What is the Market’s View on Crispr Therapeutics AG (CRSP) Stock’s Price and Volume Trends – InvestorsObserver

Crispr Therapeutics AG (CRSP) stock has gained 35.58% over the past week and gets a Bullish rating from InvestorsObserver's Sentiment Indicator.

In investing, sentiment generally means whether or not a given security is in favor with investors. It is typically a pretty short-term metric that relies entirely on technical analysis. That means it doesnt incorporate anything to do with the health or profitability of the underlying company.

Recent trends are a good indicator of current market sentiments. In its most basic form, stocks that are trending up are desirable by investors while stocks currently falling must be unattractive.

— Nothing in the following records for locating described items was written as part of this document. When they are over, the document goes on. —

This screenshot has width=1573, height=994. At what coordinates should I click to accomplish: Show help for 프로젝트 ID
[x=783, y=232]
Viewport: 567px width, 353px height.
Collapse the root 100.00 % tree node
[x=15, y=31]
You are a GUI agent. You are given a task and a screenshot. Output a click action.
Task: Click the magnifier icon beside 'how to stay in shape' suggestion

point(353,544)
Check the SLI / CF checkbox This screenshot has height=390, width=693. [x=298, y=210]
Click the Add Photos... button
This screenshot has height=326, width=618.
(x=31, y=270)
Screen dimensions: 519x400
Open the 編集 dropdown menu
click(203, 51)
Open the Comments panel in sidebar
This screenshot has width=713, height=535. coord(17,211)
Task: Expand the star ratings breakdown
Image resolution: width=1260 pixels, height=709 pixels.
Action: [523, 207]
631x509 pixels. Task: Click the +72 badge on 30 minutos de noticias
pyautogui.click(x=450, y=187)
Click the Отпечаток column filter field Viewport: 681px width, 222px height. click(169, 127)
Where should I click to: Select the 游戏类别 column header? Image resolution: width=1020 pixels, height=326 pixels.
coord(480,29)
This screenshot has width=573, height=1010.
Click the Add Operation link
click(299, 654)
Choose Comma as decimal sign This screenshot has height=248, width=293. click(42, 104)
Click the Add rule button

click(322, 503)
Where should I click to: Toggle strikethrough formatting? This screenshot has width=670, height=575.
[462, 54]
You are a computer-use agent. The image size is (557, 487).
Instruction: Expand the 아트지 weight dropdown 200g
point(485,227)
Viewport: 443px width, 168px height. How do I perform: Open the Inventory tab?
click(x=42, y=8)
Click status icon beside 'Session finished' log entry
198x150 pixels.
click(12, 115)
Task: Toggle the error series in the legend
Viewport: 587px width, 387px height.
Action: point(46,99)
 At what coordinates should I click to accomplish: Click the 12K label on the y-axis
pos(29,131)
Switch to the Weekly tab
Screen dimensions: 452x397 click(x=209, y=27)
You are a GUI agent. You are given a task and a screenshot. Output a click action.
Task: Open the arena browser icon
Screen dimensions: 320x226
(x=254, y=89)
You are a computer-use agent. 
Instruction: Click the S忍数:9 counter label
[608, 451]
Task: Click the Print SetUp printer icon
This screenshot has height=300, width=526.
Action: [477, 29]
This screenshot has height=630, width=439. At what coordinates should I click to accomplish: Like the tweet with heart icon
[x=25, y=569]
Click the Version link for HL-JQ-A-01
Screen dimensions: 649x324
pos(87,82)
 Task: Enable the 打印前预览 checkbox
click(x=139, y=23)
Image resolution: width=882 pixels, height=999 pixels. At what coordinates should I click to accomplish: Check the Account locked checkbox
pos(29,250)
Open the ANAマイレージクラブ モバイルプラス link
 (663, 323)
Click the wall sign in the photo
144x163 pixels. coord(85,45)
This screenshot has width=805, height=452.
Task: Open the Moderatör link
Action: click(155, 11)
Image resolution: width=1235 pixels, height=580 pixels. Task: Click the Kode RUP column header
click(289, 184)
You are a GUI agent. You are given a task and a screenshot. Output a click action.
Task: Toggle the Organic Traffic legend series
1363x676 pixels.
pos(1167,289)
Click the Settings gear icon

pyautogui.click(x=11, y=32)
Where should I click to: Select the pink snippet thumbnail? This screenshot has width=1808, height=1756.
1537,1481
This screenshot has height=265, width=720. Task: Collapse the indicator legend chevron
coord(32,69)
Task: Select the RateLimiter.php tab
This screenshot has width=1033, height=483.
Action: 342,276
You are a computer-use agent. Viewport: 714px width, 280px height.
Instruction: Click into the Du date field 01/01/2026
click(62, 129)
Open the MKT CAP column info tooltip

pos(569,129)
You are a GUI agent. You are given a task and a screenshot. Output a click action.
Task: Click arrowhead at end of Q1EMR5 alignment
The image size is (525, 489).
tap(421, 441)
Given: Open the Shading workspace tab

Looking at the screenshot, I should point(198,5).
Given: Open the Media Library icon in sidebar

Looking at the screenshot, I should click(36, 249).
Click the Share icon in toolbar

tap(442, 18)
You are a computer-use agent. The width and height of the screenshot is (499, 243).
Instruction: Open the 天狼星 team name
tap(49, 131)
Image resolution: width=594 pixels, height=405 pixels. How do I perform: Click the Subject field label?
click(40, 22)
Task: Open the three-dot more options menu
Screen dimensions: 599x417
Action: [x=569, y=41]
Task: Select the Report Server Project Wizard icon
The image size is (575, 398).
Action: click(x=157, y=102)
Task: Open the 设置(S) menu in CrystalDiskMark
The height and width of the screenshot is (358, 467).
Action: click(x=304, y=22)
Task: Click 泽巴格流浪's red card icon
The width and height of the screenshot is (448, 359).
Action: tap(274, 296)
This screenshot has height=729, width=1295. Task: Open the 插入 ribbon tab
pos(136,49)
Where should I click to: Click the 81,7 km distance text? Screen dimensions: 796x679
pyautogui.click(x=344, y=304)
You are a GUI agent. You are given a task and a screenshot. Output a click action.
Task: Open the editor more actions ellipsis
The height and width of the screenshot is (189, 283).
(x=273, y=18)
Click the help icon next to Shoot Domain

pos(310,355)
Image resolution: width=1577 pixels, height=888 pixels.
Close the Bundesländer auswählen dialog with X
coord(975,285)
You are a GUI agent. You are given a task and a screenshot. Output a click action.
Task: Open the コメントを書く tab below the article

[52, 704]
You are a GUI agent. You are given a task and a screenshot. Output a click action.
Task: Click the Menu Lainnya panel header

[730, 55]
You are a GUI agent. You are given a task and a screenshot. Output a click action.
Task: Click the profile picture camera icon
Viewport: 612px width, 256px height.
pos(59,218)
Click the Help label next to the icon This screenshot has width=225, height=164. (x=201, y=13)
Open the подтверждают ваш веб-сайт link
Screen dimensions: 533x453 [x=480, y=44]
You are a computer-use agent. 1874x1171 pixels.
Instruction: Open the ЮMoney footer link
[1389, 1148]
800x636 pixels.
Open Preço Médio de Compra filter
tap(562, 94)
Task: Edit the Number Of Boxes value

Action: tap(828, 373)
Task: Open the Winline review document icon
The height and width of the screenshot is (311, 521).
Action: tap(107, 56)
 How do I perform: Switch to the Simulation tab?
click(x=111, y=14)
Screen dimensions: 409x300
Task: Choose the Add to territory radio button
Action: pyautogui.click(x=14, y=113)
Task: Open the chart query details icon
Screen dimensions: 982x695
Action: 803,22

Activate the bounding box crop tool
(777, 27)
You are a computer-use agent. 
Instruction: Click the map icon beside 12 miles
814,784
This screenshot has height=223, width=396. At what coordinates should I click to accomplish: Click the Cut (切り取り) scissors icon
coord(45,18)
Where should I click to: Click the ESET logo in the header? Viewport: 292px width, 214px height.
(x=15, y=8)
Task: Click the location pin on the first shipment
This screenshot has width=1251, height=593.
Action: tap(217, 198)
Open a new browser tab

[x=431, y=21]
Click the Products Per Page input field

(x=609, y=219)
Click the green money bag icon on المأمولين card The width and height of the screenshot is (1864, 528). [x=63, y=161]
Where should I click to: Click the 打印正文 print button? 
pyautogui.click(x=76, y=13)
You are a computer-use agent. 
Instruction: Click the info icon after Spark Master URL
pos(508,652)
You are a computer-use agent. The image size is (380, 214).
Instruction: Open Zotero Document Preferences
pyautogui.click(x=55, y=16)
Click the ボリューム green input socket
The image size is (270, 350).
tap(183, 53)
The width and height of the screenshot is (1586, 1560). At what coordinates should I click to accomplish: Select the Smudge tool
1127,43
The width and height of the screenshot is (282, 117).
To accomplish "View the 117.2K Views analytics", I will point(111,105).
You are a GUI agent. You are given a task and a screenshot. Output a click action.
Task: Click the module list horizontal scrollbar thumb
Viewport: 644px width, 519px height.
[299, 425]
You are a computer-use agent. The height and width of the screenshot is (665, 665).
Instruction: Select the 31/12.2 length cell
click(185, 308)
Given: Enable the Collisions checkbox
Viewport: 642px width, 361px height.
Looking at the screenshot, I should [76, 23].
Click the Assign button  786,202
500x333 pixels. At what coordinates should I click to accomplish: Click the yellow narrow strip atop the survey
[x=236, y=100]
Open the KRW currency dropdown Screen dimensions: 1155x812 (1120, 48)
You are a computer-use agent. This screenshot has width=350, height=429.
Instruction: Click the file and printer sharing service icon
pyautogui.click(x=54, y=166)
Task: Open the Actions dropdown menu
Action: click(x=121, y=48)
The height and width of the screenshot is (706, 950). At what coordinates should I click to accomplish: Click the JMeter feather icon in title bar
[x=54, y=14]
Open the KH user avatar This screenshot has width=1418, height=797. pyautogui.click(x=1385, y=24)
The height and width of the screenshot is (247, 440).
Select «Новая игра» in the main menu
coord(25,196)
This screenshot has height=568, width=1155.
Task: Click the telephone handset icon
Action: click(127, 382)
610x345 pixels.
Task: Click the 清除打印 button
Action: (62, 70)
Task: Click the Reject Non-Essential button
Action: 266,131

InvestorsObserver's Sentimental Indicator tracks both changes in price and volume to analyze the most recent trends. Typically an increase in volume indicates ongoing trends are getting stronger, while a decrease in volume usually signals an end to the current trend.

Available options can also represent current sentiments for a given stock. Since investors are able to bet on future trends of stocks using options, we consider the ratio of calls to puts when analyzing market sentiments .

Crispr Therapeutics AG (CRSP) stock is trading at $207.58 as of 10:53 AM on Friday, Jan 8, an increase of $13.15, or 6.76% from the previous closing price of $194.43. The stock has traded between $196.11 and $210.39 so far today. Volume today is below average. So far 1,482,585 shares have traded compared to average volume of 2,079,604 shares.

To see InvestorsObserver's Sentiment Score for Crispr Therapeutics AG click here.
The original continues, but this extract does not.